*Data for processing*
=== Begin Enclosure ===
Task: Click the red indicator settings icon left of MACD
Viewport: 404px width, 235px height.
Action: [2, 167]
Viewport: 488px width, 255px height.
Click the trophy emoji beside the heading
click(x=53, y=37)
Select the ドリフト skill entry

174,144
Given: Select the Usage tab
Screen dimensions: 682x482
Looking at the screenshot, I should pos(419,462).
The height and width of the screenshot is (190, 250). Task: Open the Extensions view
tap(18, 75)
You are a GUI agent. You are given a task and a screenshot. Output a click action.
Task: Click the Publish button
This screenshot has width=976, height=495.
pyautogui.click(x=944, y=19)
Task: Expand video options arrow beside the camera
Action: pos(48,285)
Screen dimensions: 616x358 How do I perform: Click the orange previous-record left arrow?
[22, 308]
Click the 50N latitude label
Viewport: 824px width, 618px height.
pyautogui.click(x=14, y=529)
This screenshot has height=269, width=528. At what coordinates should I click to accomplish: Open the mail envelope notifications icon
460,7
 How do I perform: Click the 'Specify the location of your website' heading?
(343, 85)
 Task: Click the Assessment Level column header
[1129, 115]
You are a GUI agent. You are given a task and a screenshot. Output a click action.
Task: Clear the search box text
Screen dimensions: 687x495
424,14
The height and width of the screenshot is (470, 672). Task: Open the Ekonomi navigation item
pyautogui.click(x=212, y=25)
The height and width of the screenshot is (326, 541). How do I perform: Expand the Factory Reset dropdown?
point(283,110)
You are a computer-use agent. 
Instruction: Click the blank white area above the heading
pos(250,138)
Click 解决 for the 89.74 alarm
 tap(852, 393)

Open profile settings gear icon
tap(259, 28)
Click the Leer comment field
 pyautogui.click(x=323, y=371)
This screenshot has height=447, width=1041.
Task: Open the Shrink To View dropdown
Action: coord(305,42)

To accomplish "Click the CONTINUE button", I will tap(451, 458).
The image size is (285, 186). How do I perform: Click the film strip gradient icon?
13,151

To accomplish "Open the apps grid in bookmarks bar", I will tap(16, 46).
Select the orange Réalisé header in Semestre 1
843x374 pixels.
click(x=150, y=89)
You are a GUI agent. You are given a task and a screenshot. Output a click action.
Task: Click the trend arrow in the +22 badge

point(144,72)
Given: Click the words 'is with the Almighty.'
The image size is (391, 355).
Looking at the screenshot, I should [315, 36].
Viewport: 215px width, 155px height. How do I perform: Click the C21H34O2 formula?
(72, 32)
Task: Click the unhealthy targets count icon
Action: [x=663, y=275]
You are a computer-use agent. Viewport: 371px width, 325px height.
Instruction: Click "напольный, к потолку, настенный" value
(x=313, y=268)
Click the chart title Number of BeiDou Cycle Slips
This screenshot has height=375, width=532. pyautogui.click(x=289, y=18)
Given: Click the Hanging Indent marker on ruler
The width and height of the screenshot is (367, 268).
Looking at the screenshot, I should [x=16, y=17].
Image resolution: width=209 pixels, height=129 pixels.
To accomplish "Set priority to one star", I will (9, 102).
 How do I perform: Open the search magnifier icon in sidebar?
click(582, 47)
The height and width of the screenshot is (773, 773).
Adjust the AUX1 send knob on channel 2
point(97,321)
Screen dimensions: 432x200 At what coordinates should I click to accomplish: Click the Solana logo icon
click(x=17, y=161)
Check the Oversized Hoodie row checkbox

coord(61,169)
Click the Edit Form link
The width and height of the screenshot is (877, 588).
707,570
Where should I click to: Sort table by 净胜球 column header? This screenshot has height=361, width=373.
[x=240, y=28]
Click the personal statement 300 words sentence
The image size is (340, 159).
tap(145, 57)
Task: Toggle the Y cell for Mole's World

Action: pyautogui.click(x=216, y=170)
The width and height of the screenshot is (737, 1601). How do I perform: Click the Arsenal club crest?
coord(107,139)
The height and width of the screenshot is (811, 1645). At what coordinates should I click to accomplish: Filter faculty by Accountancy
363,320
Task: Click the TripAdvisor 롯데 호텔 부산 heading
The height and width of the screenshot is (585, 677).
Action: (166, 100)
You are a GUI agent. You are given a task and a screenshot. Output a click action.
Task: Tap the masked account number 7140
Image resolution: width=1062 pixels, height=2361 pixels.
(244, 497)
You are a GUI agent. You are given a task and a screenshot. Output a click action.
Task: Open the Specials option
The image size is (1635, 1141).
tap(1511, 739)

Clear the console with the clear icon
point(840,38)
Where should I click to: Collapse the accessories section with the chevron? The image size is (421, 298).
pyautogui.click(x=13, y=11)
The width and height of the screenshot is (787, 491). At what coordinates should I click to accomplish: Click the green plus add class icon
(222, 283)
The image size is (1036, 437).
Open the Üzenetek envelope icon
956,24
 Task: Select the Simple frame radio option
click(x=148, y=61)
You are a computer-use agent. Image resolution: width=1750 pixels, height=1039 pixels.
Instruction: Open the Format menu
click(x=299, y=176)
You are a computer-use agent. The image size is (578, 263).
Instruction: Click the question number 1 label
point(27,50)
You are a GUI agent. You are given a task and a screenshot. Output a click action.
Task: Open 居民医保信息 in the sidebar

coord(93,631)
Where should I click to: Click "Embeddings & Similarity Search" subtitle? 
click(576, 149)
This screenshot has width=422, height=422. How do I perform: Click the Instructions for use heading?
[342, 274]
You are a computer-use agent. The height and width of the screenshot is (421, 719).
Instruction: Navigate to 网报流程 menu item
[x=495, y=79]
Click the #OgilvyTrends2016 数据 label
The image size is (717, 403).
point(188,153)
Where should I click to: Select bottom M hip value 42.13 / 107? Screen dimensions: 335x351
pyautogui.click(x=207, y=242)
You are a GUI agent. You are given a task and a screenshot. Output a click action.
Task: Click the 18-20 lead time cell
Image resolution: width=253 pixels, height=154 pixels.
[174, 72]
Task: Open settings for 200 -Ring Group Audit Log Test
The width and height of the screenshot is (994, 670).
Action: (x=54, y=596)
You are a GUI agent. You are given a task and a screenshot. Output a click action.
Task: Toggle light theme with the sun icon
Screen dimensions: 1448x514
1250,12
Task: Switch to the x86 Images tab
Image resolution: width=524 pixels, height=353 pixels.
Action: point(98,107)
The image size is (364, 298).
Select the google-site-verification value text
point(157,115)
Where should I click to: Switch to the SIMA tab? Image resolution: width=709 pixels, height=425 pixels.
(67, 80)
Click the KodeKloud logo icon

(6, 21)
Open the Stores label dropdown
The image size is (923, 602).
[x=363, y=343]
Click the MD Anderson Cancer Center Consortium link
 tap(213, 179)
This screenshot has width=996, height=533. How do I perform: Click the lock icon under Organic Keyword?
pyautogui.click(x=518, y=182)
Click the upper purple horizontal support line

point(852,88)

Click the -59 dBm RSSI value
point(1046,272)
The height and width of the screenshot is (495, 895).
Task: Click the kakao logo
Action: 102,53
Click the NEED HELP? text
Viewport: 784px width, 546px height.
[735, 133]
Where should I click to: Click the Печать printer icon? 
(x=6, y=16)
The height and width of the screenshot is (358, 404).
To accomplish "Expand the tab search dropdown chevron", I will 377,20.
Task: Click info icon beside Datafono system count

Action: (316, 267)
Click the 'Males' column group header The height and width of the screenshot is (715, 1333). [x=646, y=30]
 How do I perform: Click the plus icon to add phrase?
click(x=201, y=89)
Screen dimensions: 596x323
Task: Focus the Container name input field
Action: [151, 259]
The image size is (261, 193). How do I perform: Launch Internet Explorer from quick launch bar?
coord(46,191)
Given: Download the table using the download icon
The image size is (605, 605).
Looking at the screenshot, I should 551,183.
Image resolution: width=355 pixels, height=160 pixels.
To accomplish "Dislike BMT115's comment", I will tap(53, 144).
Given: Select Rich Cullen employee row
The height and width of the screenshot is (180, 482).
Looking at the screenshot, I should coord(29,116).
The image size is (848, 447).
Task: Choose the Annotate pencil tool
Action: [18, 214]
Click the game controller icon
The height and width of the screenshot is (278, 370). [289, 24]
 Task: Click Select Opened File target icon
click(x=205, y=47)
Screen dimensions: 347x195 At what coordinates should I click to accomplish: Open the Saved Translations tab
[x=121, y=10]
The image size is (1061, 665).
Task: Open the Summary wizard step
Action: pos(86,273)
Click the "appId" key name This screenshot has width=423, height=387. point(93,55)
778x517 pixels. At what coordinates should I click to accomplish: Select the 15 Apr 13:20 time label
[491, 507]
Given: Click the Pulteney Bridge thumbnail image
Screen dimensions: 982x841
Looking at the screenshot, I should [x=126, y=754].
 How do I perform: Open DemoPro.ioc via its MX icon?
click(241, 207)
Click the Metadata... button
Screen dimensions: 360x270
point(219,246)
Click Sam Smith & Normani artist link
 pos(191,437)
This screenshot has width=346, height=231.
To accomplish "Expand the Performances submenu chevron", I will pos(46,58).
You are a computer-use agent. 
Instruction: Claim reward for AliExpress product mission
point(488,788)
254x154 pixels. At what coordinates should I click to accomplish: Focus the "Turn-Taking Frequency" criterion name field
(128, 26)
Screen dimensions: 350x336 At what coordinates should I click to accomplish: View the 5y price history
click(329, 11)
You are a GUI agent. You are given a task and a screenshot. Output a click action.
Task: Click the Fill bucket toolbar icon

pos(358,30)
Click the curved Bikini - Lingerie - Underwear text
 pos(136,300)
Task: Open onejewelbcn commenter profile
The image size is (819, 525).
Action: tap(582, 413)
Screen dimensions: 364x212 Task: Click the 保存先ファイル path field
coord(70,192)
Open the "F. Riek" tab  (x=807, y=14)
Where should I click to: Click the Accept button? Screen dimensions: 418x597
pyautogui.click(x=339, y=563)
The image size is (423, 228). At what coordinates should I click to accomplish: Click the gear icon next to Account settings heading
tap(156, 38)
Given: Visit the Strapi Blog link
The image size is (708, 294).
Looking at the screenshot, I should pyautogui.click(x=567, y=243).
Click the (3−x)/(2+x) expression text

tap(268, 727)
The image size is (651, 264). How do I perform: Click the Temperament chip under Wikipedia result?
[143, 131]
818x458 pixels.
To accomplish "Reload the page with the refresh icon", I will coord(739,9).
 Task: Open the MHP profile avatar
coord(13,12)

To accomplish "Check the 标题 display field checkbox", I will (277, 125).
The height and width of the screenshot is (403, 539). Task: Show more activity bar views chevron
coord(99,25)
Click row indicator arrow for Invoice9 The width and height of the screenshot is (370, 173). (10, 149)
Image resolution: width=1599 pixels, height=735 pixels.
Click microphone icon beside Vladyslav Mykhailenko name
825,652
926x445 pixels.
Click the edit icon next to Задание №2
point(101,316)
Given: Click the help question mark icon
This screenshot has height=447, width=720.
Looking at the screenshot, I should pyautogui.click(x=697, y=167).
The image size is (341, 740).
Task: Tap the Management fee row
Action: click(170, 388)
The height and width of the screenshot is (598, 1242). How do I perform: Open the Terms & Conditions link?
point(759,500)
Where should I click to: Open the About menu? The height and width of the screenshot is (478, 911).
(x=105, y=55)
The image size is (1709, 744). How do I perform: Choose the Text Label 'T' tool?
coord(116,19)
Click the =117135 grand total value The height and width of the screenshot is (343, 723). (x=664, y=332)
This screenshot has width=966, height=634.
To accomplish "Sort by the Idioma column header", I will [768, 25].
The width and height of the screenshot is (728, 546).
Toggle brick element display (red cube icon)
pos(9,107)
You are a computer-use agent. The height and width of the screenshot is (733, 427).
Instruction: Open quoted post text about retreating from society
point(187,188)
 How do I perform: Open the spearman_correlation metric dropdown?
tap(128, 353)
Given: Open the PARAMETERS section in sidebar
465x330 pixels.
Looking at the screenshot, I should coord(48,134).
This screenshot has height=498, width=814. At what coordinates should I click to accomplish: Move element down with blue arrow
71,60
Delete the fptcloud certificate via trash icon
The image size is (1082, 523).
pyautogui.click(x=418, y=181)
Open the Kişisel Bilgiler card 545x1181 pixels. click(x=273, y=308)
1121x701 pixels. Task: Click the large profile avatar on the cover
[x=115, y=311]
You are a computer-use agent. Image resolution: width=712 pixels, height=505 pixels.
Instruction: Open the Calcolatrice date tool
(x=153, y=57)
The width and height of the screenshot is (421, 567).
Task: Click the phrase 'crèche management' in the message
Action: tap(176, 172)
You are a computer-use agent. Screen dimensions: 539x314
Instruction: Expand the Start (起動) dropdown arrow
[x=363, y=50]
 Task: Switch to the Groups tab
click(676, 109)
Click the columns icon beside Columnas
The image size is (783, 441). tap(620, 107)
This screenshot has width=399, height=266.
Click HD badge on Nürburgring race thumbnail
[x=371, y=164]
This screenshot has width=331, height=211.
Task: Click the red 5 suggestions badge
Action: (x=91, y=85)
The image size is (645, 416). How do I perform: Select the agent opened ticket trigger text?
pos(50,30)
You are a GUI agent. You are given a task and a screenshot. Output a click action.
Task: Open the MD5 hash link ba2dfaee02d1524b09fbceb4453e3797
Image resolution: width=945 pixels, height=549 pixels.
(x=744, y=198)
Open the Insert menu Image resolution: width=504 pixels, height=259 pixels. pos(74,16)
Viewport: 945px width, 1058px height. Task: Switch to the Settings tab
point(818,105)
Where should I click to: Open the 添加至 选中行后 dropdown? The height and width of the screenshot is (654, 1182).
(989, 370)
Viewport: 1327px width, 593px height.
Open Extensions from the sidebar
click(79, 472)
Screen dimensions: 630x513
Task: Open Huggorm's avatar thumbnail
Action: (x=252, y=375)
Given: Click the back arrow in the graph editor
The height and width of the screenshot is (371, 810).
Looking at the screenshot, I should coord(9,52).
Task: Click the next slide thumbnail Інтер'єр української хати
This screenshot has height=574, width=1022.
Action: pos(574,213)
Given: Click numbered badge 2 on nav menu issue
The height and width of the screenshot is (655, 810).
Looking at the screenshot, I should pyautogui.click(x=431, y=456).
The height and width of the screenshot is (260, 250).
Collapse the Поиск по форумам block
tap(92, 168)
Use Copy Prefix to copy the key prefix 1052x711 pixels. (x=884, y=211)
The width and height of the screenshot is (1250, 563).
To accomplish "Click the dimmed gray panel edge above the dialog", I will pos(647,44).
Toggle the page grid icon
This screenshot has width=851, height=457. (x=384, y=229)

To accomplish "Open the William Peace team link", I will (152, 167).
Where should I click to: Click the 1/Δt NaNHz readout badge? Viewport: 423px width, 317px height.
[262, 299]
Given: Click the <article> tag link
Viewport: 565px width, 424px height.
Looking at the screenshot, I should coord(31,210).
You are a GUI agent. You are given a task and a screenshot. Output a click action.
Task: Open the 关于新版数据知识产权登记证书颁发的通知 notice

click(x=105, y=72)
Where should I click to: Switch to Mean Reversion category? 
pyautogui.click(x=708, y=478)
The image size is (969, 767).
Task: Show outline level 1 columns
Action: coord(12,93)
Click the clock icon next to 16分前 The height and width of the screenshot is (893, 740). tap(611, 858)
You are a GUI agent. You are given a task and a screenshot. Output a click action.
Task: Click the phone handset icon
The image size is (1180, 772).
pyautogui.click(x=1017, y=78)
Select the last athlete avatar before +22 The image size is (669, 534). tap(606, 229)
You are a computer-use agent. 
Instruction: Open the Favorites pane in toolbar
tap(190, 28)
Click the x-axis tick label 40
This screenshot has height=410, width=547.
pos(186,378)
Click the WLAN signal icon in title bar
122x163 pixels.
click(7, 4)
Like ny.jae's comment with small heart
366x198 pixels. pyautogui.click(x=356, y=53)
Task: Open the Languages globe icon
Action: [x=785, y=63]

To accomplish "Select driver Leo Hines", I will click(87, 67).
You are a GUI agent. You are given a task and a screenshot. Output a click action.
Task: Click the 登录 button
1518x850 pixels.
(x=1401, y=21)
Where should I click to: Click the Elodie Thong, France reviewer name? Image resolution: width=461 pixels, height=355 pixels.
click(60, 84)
=== End Enclosure ===
*Instructions for the task*
Your answer should consist only of the lines above between the line holding "Click HD badge on Nürburgring race thumbnail" and the line holding "Task: Click the next", inclusive, each transcribed exactly.

*Task solution*
Click HD badge on Nürburgring race thumbnail
[x=371, y=164]
This screenshot has width=331, height=211.
Task: Click the red 5 suggestions badge
Action: (x=91, y=85)
The image size is (645, 416). How do I perform: Select the agent opened ticket trigger text?
pos(50,30)
You are a GUI agent. You are given a task and a screenshot. Output a click action.
Task: Open the MD5 hash link ba2dfaee02d1524b09fbceb4453e3797
Image resolution: width=945 pixels, height=549 pixels.
(x=744, y=198)
Open the Insert menu Image resolution: width=504 pixels, height=259 pixels. pos(74,16)
Viewport: 945px width, 1058px height. Task: Switch to the Settings tab
point(818,105)
Where should I click to: Open the 添加至 选中行后 dropdown? The height and width of the screenshot is (654, 1182).
(989, 370)
Viewport: 1327px width, 593px height.
Open Extensions from the sidebar
click(79, 472)
Screen dimensions: 630x513
Task: Open Huggorm's avatar thumbnail
Action: (x=252, y=375)
Given: Click the back arrow in the graph editor
The height and width of the screenshot is (371, 810).
Looking at the screenshot, I should coord(9,52).
Task: Click the next slide thumbnail Інтер'єр української хати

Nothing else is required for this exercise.